In case someone from our internal revenue service is reading this, we’d gone to London on business (New York and Paris too for the record). I am a member of a consulting network based there and we had projects to discuss. We also were due to present a workshop in Paris a few days hence so there was that to work on too. And yes, we’d also gone to see the art.
Art has also become a business for my wife and me. Big cities like London are a trove of small galleries and artists to be researched for ideas and markets. And of course, they are also home to fantastic collections in places like the Whitney, Guggenheim, Met, and MOMA in NY, The Tate Modern and Tate Britain in London, and the d’Orsay, Louvre, Pompidou Center, and Picasso Museum in Paris to name just a few. Although we didn’t see it all, we saw a lot of it. Many of the artists found in the modern collections of these great galleries are favorites and are sources of specific inspiration for projects my wife is currently working on.
For the record, and this will sound like one long inside joke if you don’t like art . . .
To digress, Cy Twombly was everywhere. The MOMA in NY has a gigantic and stunning example of the world’s most famous living scribbler’s work in the main gallery on the second floor of its stunning new facility. The Whitney featured an extensive series of his sketches, studies, and paper works (many of which are real head scratchers), and the Tate has a large four piece, four seasons series that to my eyes was sublime. Even Bergdorf’s had gotten into the act, showcasing Twombly art in its windows on Fifth Avenue.

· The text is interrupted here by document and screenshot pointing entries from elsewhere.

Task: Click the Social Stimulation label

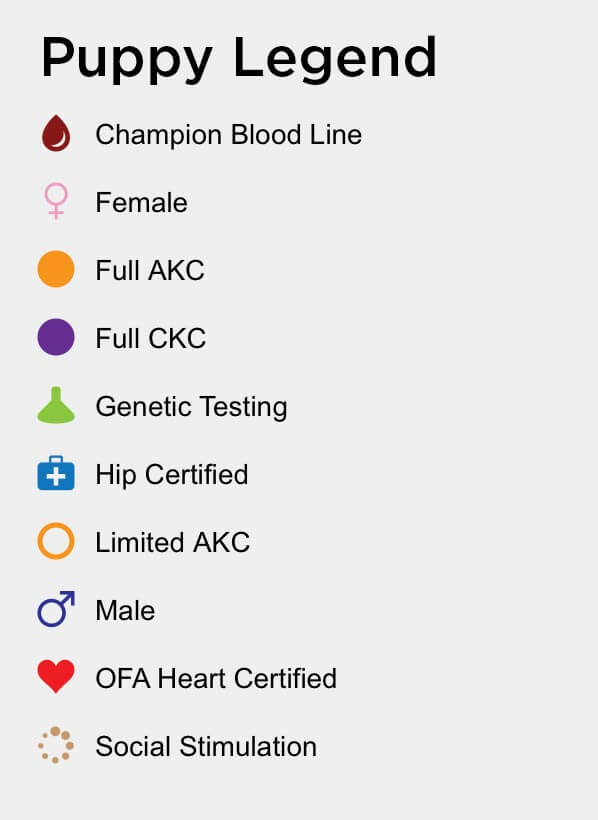Action: (x=206, y=746)
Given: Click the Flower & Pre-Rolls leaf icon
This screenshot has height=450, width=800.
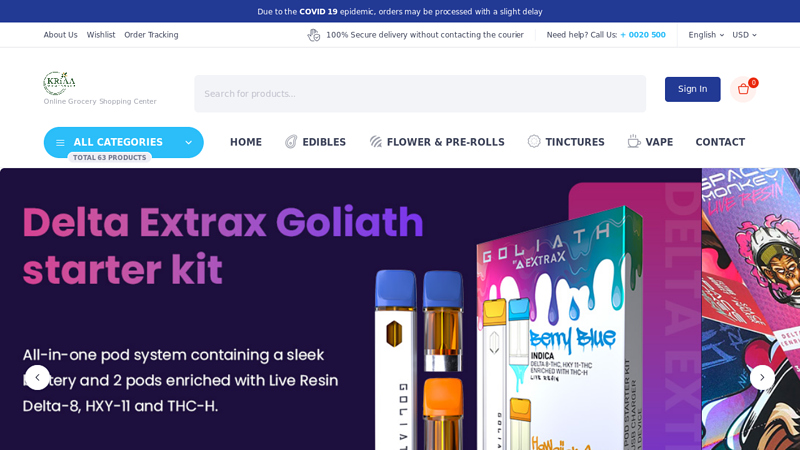Looking at the screenshot, I should [x=376, y=142].
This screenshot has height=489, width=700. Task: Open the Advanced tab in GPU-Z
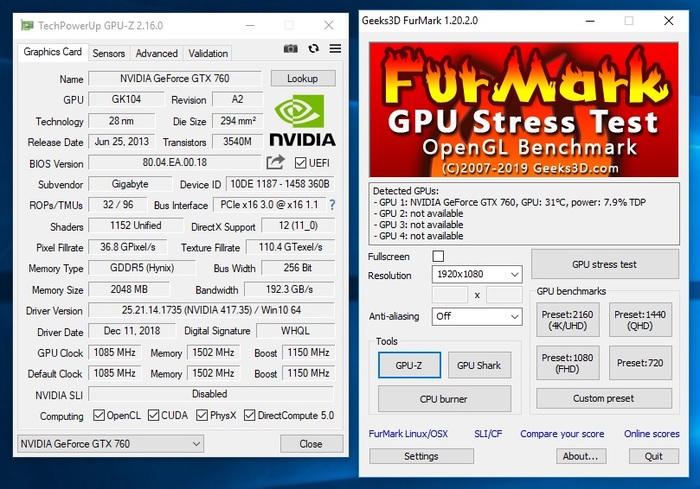point(156,53)
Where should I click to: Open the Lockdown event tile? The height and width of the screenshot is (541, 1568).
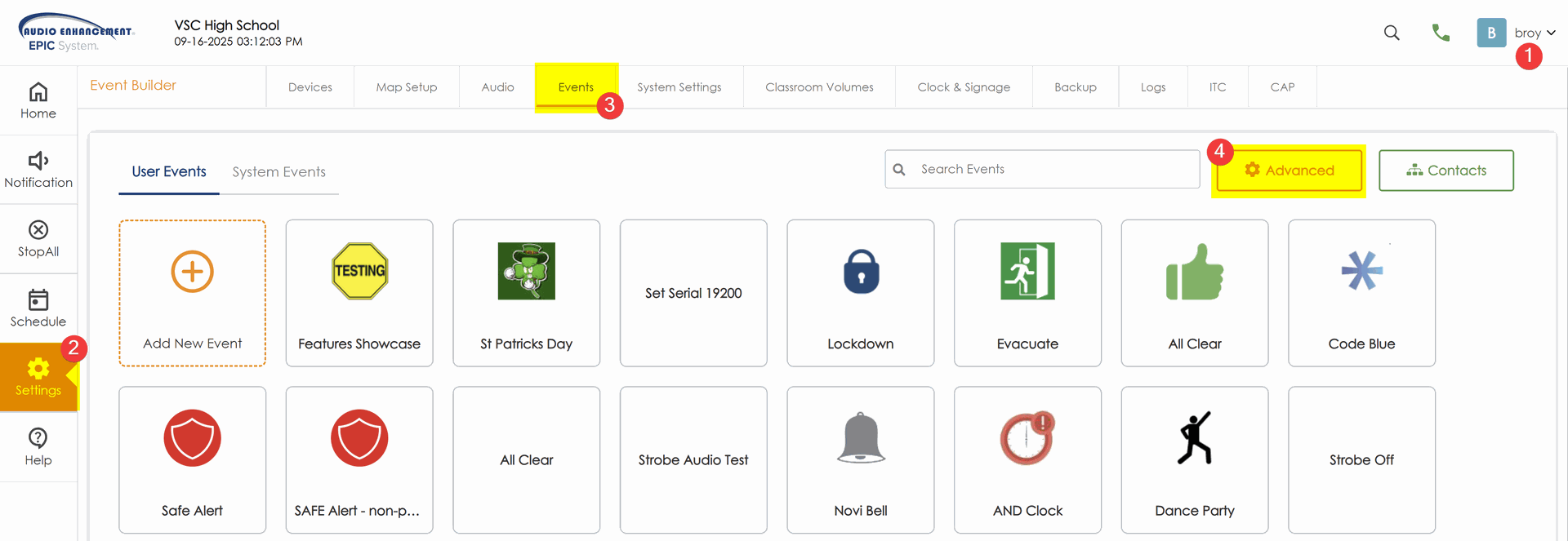(x=860, y=293)
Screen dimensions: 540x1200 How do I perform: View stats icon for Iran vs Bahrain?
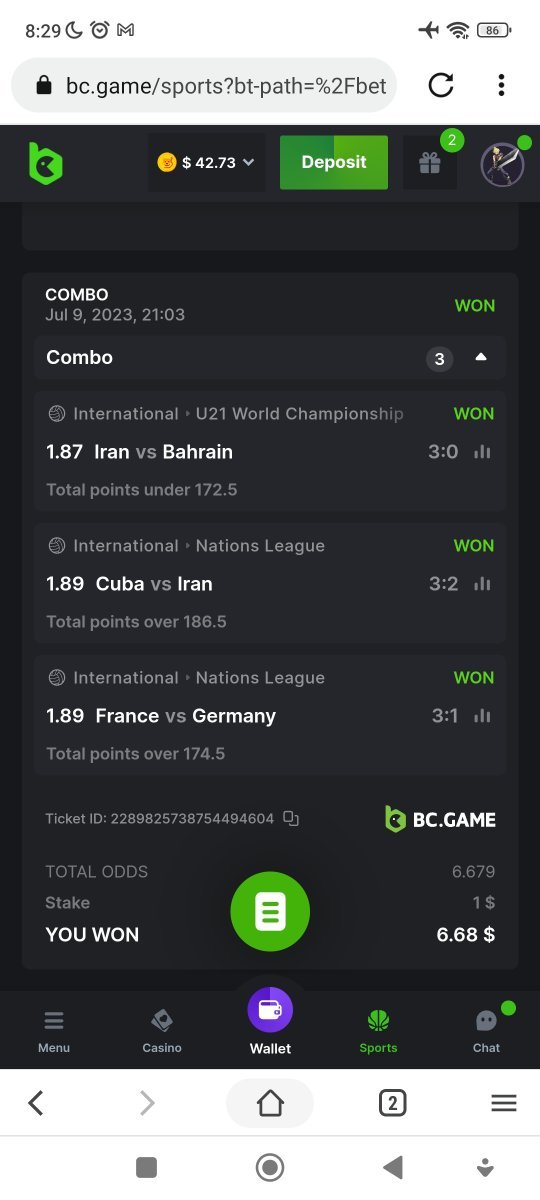point(483,452)
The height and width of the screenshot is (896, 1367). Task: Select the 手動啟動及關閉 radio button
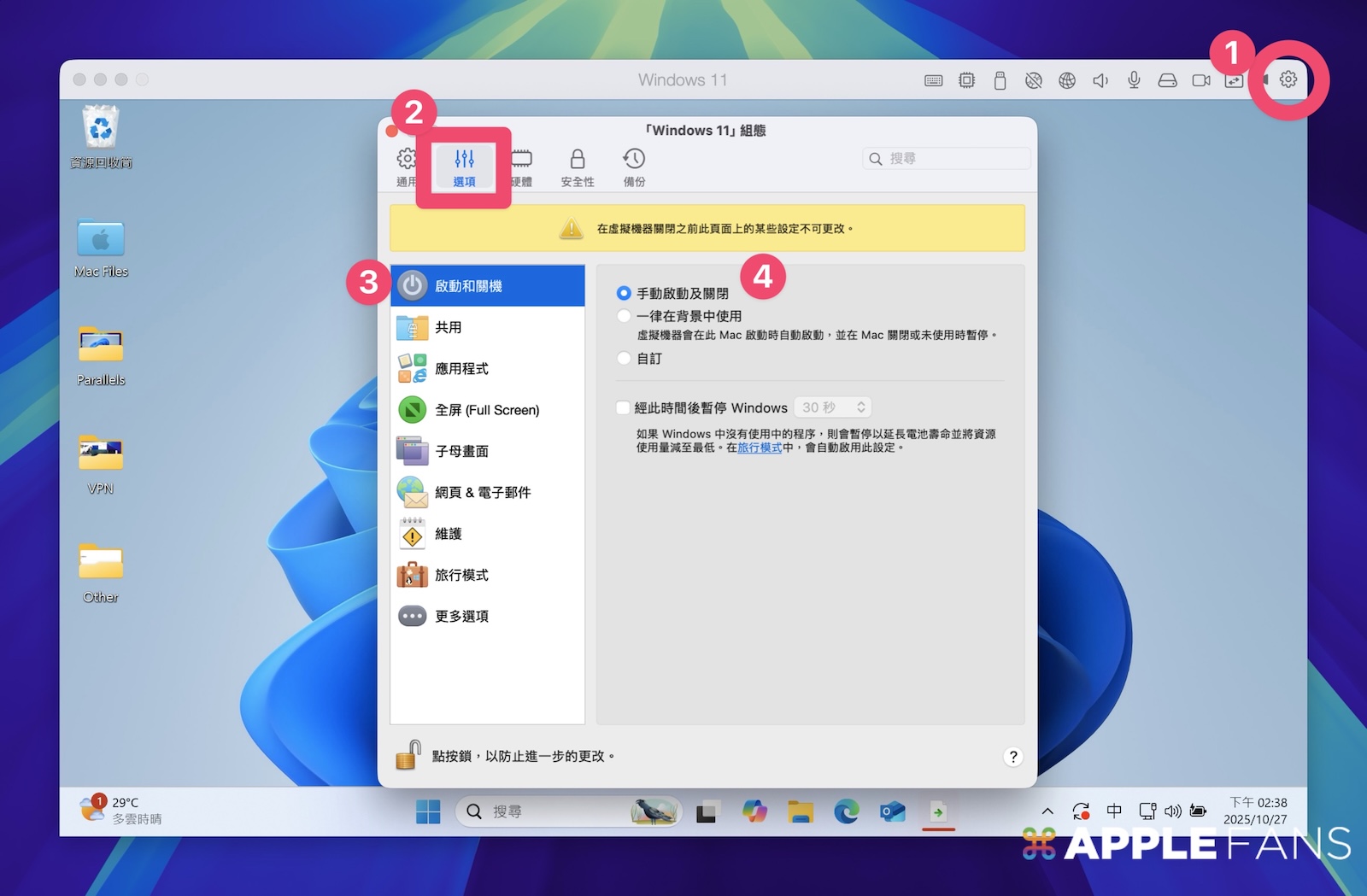tap(624, 293)
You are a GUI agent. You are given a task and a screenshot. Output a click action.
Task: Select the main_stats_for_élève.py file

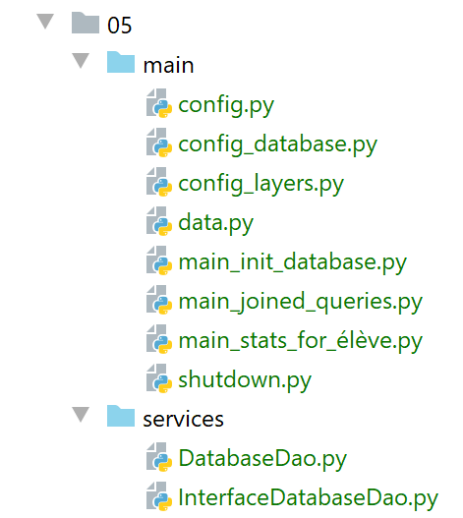[300, 341]
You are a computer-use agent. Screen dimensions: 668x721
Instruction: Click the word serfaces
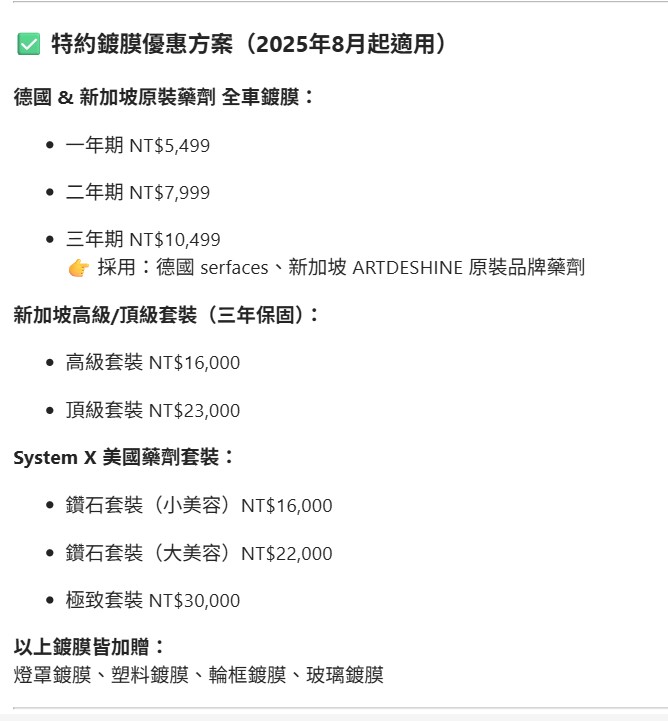234,268
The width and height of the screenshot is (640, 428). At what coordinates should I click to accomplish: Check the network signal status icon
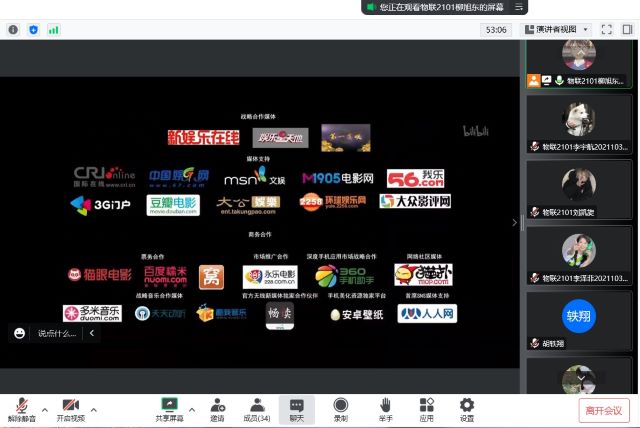click(53, 30)

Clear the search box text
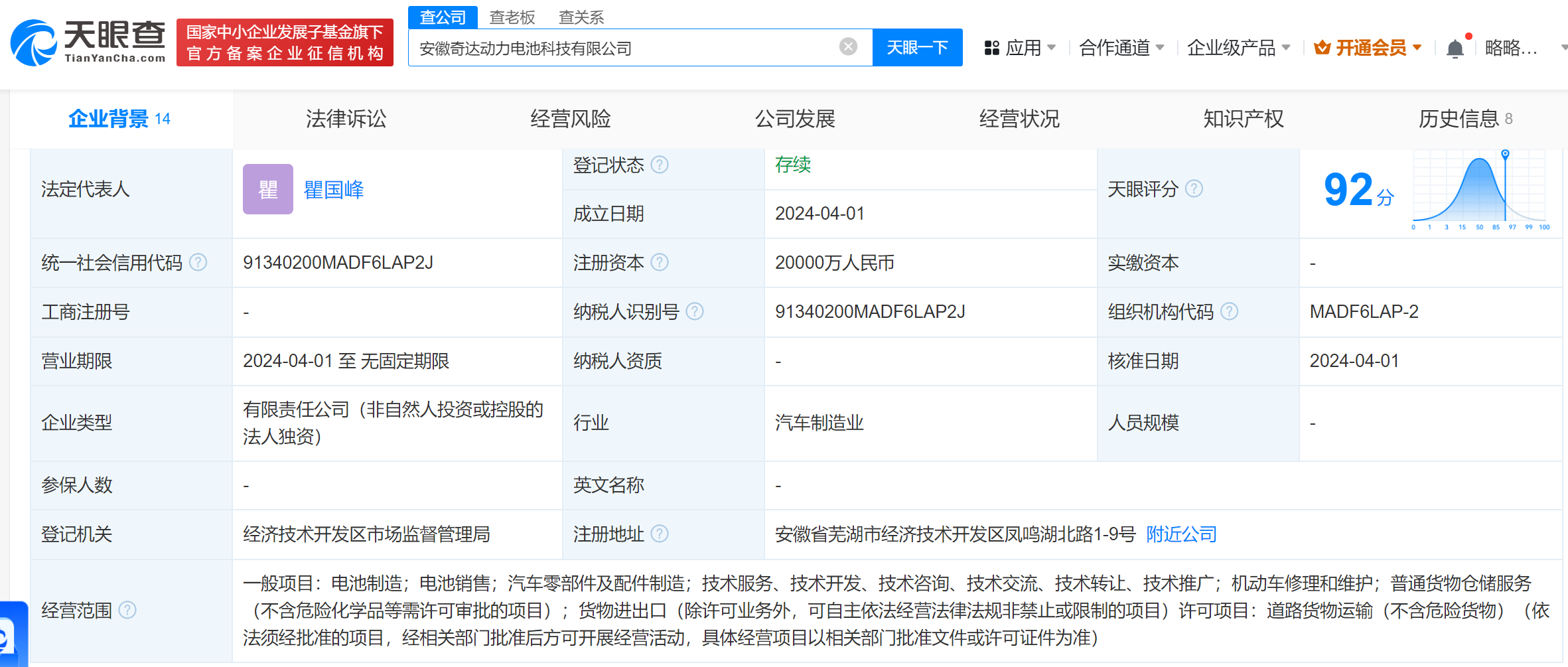[x=847, y=46]
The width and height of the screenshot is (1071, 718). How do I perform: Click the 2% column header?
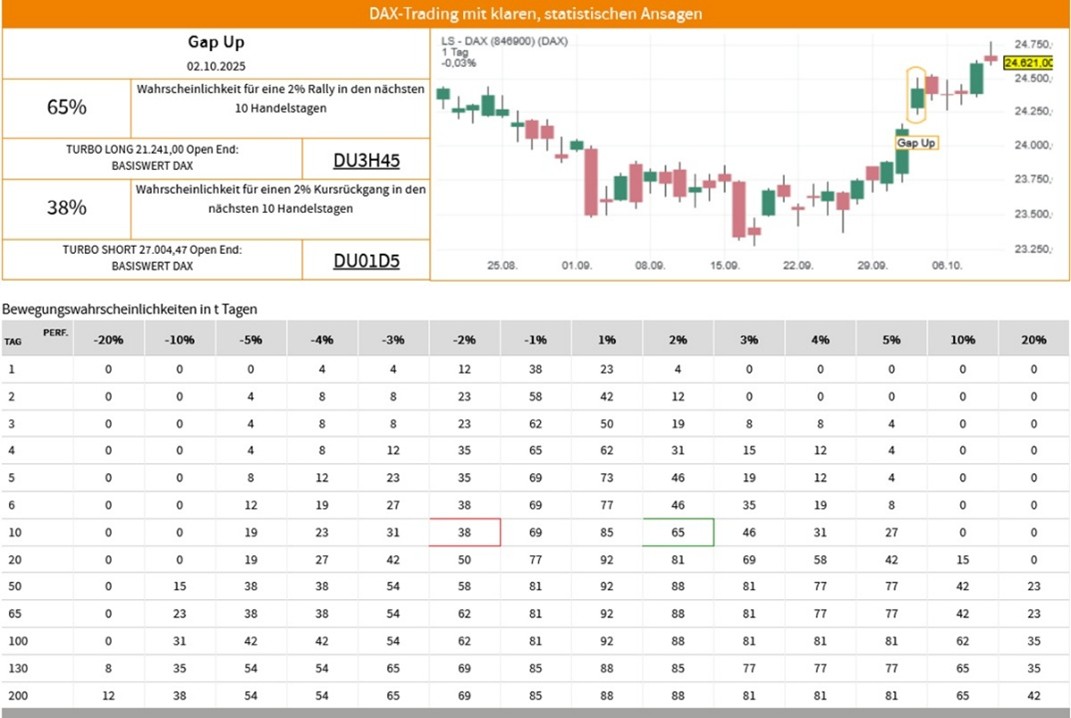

Frank Stella, one of the living giants of modern art thinks that Tim Hawkinson is one of the few people doing really innovative stuff and as luck would have it, Hawkinson had curated and put up a sweeping installation of his art at the Whitney. His art is not easily described as he doesn’t have a particular look, feel, or size. The first piece you see fills a room that’s probably 25 feet in every direction. I don’t even know what you’d call it. It’s made of big paper tubes and other industrial materials and looks like a bunch of people in odd positions each at the end of one of the joined tubes.